There is one list I dread, however, the one that this year begins: Krista Marie Fisherman, 35, Bemidji, Feb. 13, 2015, stabbing, romantic partner.
It is the annual list of people killed because of domestic violence, collected by the Minnesota Coalition for Battered Women (MCBW). The preliminary count for 2015, gleaned from public records and news reports, stands at 34. It does not count spouses and romantic partners who nearly escaped death, or those whose causes are still undetermined. The annual number of deaths from domestic assaults ranges from 20 to 40, so sadly 26 homicides a year is about average.
What always surprises me is how few of the names I recognize, those who made the news because their case was unusual or spectacular in some way. The others mostly died quietly, especially in rural areas where a slaying might have been captured in a three-paragraph story in the local paper, or sometimes just in an obituary, with no cause of death given.
Like this one from southeastern Minnesota: Carol Lee Alexander-Pickart, 76, was killed in apparent murder-suicide. The man who killed her, and then himself, was her husband, Jerome Ralph Pickart, 84.

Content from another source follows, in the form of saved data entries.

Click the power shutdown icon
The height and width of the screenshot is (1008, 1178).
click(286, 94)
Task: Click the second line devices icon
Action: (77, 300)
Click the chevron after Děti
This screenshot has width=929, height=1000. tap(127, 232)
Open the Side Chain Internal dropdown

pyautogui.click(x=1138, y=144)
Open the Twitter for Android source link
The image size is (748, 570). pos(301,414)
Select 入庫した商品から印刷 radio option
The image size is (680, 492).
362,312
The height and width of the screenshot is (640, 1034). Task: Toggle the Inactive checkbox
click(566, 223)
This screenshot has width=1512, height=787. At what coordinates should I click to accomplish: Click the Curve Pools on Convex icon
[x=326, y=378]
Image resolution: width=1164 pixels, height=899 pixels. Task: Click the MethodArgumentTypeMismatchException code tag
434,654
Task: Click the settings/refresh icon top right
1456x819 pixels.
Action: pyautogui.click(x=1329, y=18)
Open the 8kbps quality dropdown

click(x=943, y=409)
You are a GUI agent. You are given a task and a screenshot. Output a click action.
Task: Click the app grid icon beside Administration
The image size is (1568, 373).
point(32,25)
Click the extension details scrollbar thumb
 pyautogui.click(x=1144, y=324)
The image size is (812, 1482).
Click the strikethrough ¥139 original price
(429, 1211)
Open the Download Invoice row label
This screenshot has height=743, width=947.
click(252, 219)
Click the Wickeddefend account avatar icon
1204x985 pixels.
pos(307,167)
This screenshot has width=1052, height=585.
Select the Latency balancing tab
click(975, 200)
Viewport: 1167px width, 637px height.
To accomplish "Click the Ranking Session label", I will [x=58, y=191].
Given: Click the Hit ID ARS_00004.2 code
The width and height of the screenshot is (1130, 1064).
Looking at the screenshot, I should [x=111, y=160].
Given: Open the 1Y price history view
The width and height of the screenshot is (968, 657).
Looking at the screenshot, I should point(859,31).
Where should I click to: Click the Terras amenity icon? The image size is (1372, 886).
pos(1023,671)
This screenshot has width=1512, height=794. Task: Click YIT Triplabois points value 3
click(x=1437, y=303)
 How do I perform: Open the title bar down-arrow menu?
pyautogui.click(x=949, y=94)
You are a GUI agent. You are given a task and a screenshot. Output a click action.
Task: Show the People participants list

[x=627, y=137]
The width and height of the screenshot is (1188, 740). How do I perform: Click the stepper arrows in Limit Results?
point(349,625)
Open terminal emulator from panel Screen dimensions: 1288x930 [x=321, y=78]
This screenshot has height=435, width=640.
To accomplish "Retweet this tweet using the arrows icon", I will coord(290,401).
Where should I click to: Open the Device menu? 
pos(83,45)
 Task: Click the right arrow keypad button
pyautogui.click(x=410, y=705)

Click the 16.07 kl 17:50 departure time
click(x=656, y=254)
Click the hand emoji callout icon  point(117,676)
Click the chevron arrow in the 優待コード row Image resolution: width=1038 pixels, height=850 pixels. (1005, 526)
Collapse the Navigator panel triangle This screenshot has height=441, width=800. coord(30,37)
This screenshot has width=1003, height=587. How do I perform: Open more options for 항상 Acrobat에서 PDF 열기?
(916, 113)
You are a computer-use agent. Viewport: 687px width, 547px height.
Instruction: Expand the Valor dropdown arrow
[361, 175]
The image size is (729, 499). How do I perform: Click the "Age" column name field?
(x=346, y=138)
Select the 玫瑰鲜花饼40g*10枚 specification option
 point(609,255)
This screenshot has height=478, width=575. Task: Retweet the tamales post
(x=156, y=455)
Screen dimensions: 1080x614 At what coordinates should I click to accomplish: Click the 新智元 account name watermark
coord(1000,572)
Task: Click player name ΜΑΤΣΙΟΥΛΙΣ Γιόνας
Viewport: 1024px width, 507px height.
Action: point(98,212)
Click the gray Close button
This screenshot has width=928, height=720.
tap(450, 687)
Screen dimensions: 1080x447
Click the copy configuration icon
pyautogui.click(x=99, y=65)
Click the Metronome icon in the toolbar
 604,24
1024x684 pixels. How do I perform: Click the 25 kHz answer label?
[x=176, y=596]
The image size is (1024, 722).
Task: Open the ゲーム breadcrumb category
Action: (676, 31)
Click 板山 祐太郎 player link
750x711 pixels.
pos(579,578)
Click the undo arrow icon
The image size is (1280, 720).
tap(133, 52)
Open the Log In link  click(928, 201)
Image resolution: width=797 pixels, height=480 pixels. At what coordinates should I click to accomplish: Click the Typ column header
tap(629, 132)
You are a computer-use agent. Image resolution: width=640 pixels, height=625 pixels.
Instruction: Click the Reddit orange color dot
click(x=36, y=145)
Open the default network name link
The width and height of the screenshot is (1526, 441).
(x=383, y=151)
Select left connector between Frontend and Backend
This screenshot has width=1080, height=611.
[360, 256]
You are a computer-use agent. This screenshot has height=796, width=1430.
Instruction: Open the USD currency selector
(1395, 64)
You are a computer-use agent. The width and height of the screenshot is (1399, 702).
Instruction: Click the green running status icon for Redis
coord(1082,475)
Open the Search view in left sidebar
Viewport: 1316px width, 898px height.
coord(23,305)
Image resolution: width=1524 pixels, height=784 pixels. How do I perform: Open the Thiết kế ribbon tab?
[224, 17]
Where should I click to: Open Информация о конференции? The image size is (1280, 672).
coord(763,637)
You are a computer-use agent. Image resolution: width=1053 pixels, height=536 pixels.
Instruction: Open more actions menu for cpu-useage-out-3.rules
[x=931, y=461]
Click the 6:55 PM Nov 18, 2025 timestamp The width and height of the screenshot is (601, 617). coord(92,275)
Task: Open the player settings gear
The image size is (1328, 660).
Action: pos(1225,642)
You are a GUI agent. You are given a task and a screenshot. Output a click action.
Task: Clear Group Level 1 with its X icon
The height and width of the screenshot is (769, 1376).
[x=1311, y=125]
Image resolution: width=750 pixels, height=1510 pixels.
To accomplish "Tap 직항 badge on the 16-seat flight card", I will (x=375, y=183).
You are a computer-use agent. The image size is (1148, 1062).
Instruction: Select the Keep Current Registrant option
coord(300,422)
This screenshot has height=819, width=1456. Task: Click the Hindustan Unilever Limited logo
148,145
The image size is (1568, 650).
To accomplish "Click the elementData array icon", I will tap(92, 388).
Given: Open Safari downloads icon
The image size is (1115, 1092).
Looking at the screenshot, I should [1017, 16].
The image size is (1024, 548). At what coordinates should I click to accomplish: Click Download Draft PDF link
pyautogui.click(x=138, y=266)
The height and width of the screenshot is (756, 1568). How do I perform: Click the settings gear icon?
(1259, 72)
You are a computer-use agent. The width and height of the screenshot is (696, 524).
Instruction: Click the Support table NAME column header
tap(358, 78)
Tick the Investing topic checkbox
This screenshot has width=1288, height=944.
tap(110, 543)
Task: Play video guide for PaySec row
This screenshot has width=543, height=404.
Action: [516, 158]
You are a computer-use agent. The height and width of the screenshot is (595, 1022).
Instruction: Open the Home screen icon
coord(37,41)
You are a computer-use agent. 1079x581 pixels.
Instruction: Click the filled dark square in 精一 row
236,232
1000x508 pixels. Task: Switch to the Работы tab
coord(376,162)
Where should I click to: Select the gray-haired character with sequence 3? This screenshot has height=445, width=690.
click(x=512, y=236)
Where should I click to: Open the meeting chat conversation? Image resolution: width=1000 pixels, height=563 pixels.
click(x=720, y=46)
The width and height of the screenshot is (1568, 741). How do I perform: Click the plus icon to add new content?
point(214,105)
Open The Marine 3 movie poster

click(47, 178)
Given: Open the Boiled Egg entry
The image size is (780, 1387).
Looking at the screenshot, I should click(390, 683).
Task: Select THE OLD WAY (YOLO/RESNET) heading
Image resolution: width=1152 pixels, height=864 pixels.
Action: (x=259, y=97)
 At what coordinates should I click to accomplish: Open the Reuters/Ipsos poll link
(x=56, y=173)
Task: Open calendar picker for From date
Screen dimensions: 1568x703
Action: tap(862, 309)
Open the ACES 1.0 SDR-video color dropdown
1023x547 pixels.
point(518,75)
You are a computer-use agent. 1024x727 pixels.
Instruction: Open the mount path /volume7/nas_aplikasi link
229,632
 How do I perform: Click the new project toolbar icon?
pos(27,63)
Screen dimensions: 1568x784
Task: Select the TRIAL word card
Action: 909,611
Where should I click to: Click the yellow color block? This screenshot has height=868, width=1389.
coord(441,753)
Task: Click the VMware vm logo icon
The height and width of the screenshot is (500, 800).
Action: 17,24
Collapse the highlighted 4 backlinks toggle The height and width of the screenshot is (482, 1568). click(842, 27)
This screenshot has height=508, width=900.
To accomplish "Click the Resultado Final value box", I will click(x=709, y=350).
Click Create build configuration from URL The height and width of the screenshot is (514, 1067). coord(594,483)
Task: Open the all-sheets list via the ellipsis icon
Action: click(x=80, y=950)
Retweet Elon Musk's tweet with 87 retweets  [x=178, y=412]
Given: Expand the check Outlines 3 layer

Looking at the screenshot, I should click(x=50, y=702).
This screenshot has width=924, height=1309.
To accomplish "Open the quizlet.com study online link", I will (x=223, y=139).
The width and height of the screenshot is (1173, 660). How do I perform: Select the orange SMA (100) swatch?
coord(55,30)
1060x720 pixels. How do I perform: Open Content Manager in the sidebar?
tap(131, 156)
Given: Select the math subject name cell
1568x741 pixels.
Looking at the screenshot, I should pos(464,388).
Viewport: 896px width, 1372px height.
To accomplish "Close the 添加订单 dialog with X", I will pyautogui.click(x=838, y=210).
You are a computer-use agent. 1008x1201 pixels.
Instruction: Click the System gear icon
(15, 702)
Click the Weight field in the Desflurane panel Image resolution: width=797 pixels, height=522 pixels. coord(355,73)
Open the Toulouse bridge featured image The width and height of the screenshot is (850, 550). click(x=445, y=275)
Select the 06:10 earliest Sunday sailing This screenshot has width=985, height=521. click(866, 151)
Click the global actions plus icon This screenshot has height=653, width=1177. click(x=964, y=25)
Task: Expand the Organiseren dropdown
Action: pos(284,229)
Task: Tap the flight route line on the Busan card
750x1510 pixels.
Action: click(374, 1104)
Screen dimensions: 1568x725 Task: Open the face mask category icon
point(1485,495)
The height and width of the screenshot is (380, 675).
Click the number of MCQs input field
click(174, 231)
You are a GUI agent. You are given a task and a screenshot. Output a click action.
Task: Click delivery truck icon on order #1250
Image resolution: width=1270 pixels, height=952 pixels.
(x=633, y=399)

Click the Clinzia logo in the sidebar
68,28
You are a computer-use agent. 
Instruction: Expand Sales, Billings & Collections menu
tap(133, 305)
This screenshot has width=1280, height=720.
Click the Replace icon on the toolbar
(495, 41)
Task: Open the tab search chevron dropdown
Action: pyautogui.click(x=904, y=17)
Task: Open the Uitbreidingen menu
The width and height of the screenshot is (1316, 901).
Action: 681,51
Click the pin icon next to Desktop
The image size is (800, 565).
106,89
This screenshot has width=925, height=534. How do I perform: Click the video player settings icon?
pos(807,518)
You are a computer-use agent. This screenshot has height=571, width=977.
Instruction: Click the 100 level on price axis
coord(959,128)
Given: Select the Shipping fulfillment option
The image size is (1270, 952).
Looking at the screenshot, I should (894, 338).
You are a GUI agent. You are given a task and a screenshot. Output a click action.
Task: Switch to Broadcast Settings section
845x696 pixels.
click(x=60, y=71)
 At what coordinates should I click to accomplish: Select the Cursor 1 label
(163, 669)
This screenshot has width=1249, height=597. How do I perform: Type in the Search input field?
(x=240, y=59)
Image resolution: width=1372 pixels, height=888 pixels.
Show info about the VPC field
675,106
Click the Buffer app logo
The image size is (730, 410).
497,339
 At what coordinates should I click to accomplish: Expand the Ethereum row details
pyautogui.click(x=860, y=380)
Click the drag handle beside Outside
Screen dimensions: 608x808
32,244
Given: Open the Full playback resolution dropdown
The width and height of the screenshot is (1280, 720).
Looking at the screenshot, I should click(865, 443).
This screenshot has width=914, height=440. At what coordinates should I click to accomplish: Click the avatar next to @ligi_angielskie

According to police, Pickart called law enforcement officials to report the homicide, informing them that he had just killed [his] wife. Police later recovered a .38 caliber pistol from the scene.
"It's pretty straightforward," a law enforcement officer told a local newspaper.
It's a grim tally, but one that Liz Richards, executive director of the MCBW, says is essential so that the victims and the issue are not forgotten.